(PROBLEM REQUIREMENTS) Exactly the line that contains "Select the star icon in the sidebar" and the lines following it to the end of the data are to be reproduced, and nothing more.

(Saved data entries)
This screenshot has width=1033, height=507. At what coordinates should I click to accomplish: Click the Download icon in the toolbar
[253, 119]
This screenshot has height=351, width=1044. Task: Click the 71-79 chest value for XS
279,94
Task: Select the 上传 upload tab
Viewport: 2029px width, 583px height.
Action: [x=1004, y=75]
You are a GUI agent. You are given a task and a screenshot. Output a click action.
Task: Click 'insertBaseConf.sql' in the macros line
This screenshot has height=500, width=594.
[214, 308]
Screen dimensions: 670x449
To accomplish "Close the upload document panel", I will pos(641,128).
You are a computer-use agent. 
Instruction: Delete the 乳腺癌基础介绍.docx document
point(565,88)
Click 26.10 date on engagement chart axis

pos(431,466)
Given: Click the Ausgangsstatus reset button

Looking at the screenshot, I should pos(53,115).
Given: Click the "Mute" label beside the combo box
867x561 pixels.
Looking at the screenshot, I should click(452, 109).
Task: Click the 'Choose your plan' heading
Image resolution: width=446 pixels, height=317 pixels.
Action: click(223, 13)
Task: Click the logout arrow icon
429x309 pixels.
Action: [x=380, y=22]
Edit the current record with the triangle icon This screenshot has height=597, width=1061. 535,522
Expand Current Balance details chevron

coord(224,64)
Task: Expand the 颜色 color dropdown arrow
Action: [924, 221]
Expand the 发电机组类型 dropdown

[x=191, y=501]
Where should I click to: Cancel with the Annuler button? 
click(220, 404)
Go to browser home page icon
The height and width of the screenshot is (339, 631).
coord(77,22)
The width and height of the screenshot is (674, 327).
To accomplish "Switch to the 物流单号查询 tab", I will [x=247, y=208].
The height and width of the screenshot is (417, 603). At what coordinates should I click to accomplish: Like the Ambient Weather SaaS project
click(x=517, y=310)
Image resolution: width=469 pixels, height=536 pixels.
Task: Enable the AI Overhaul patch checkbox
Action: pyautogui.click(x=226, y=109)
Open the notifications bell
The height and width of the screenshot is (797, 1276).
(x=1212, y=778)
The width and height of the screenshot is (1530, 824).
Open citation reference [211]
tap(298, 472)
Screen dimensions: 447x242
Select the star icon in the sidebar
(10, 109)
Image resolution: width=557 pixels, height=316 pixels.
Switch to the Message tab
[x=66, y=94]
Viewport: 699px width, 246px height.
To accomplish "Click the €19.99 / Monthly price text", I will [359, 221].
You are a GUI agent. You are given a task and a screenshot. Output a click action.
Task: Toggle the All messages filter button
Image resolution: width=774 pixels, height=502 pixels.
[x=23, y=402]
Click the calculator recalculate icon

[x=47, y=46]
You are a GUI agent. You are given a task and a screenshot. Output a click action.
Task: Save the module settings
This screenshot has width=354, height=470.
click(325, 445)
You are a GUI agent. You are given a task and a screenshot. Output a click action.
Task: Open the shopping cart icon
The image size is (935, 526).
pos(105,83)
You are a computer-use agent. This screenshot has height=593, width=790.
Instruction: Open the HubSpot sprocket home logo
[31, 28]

(SOLUTION FOR THIS EXERCISE)
Select the star icon in the sidebar
(10, 109)
Image resolution: width=557 pixels, height=316 pixels.
Switch to the Message tab
[x=66, y=94]
Viewport: 699px width, 246px height.
To accomplish "Click the €19.99 / Monthly price text", I will [359, 221].
You are a GUI agent. You are given a task and a screenshot. Output a click action.
Task: Toggle the All messages filter button
Image resolution: width=774 pixels, height=502 pixels.
[x=23, y=402]
Click the calculator recalculate icon

[x=47, y=46]
You are a GUI agent. You are given a task and a screenshot. Output a click action.
Task: Save the module settings
This screenshot has width=354, height=470.
click(325, 445)
You are a GUI agent. You are given a task and a screenshot. Output a click action.
Task: Open the shopping cart icon
The image size is (935, 526).
pos(105,83)
You are a computer-use agent. This screenshot has height=593, width=790.
Instruction: Open the HubSpot sprocket home logo
[31, 28]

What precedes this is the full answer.